- Extract provided
****
Core Concepts Overview¶
This section establishes the mental model for Consist before covering API details.
Core Abstractions¶
Artifact: A file with provenance metadata—its path, format, content hash (SHA256), producing run, and ingestion status.
Run: A single execution with tracked inputs, configuration, outputs, status, and timing. Each run has a signature computed from code, config, and inputs that enables cache reuse.
Scenario: A parent run grouping related child runs for multi-variant studies or iterative workflows.
Coupler: A helper that passes artifacts between steps in a scenario, linking lineage automatically.
How Caching Works¶
Consist computes a signature from code version, config, and input artifact hashes:
graph LR
Code[Code Version] --> Hash[SHA256 Signature]
Config[Configuration] --> Hash
Inputs[Input Artifacts] --> Hash
Hash --> Lookup{Cache Lookup}
Lookup -->|Hit| Return[Return Cached Outputs]
Lookup -->|Miss| Execute[Execute & Record New Run]
Same signature → return cached outputs. Different signature → execute and record new lineage.
On cache hits, Consist returns output artifact metadata without copying files. Load or hydrate outputs when you need bytes.
Example: In a parameter sweep testing 20 demand elasticity values, the first run executes preprocessing and the demand model. Runs 2–20 cache-hit on preprocessing (same inputs, same code) but cache-miss on the demand model (different elasticity). Consist skips 19 preprocessing executions.
Provenance & Lineage¶
Provenance: The complete history of a result—code version, configuration, input data, and compute environment. Consist records provenance for every tracked run.
Lineage: The dependency chain showing which run created an artifact, which inputs that run consumed, and which runs produced those inputs.
graph TD
Raw[Raw Data] --> Step1[Run: Clean]
Config1[Threshold=0.5] --> Step1
Step1 --> Art1[Artifact: Cleaned]
Art1 --> Step2[Run: Analyze]
Config2[GroupByKey=category] --> Step2
Step2 --> Art2[Artifact: Summary]
Provenance answers three questions: Can I re-run this exactly? (reproducibility), Which config produced this figure? (accountability), and Why did this change? (debugging).
Example: You published a land-use forecast. A reviewer asks which scenario produced Figure 3. Run consist show <run_id> to see the code version (commit SHA), config parameters, input parcel data, and execution timestamp.
Canonical Terms (Quick Reference)¶
This page keeps one-line canonical definitions. Detailed behavior and policies live in the linked specialized pages.
****
- Information provided

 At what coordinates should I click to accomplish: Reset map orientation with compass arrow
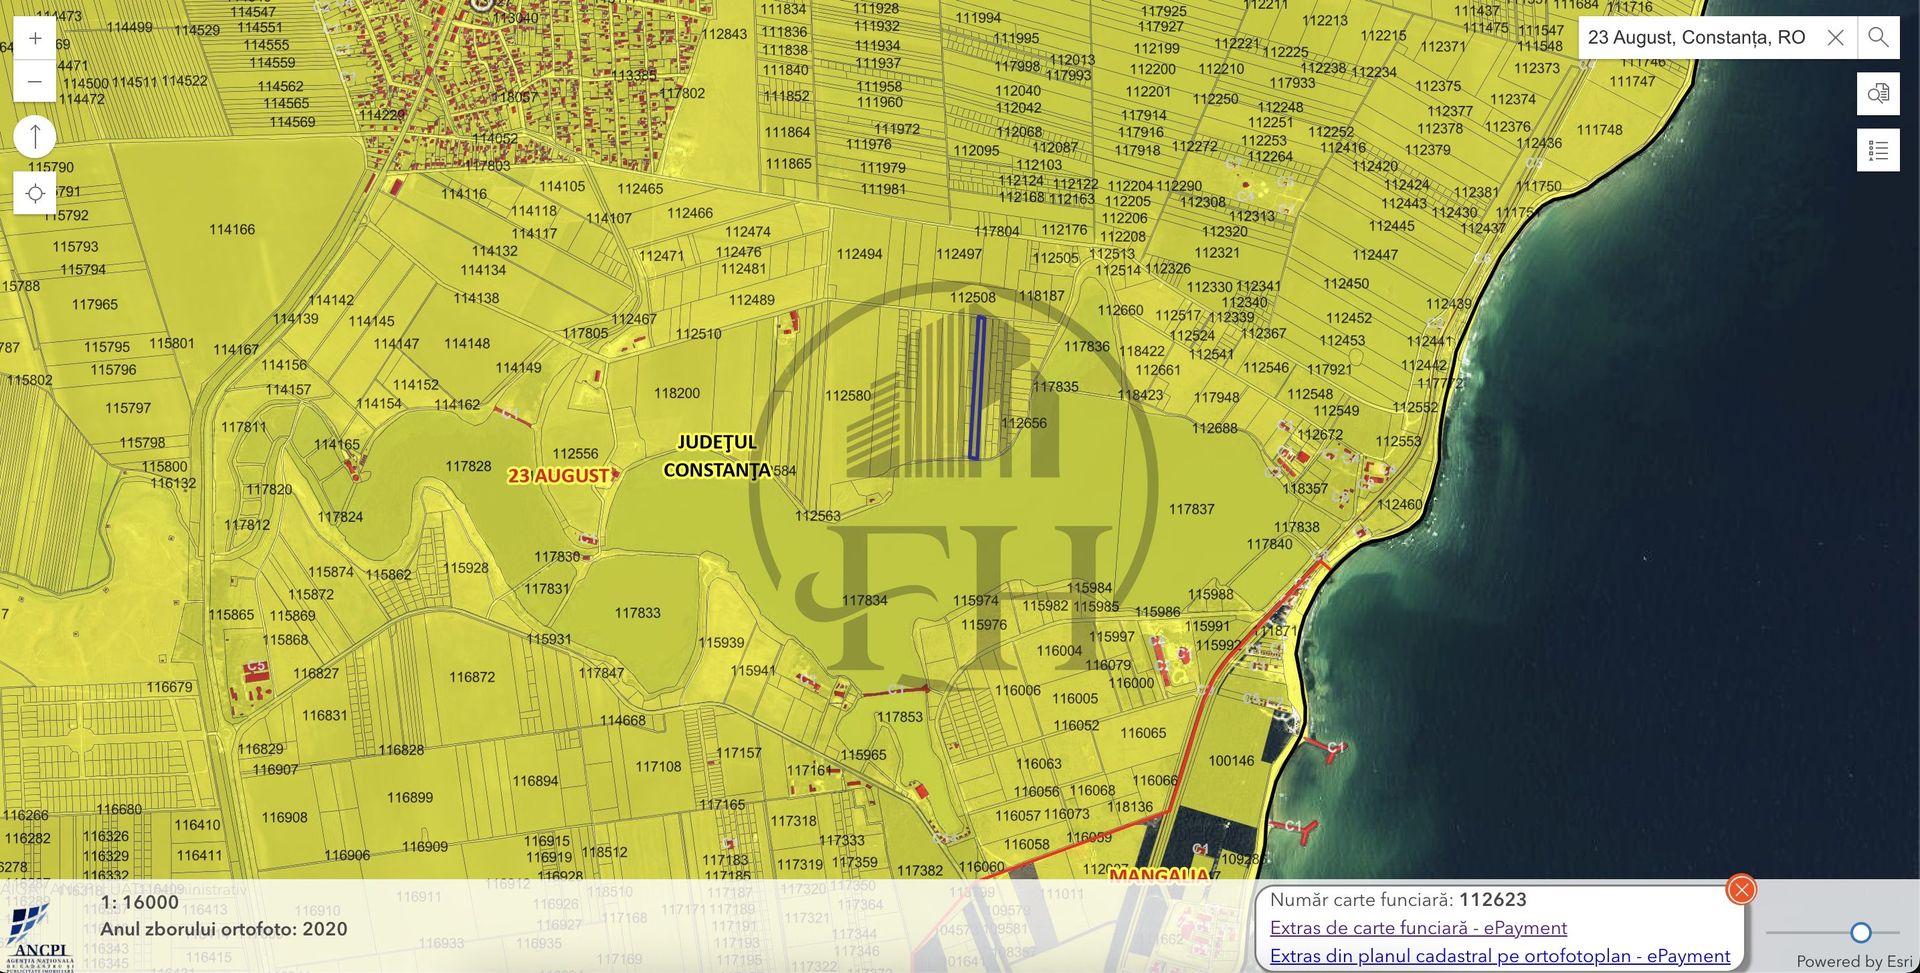coord(35,136)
****
- Problem 1
Write out the section of the Consist core concepts page that begins at the words "Lineage: The dependency" and stops after "this change? (debugging).".
- Problem 2
Answer these from the Consist core concepts page:
(a) Which hash algorithm does an artifact's content hash use?
(b) In the parameter sweep example, how many preprocessing executions does Consist skip?
(c) In the land-use forecast example, what command shows a run's code version, config parameters, input parcel data, and execution timestamp?
- Problem 3
Decide whether each statement agrees with the Consist core concepts page. Answer yes or no, and quote the words that settle it.
(a) On a cache hit, Consist copies the output files.
(b) A scenario is a parent run that groups related child runs.
(c) In the parameter sweep example, runs 2–20 cache-hit on the demand model.
Use only the Consist core concepts page for this; the listing plays no part.

- Written answer 1
Lineage: The dependency chain showing which run created an artifact, which inputs that run consumed, and which runs produced those inputs.
graph TD
Raw[Raw Data] --> Step1[Run: Clean]
Config1[Threshold=0.5] --> Step1
Step1 --> Art1[Artifact: Cleaned]
Art1 --> Step2[Run: Analyze]
Config2[GroupByKey=category] --> Step2
Step2 --> Art2[Artifact: Summary]
Provenance answers three questions: Can I re-run this exactly? (reproducibility), Which config produced this figure? (accountability), and Why did this change? (debugging).

- Written answer 2
(a) SHA256.
(b) 19.
(c) consist show <run_id>

- Written answer 3
(a) No: "On cache hits, Consist returns output artifact metadata without copying files."
(b) Yes: "A parent run grouping related child runs for multi-variant studies or iterative workflows."
(c) No: "but cache-miss on the demand model (different elasticity)"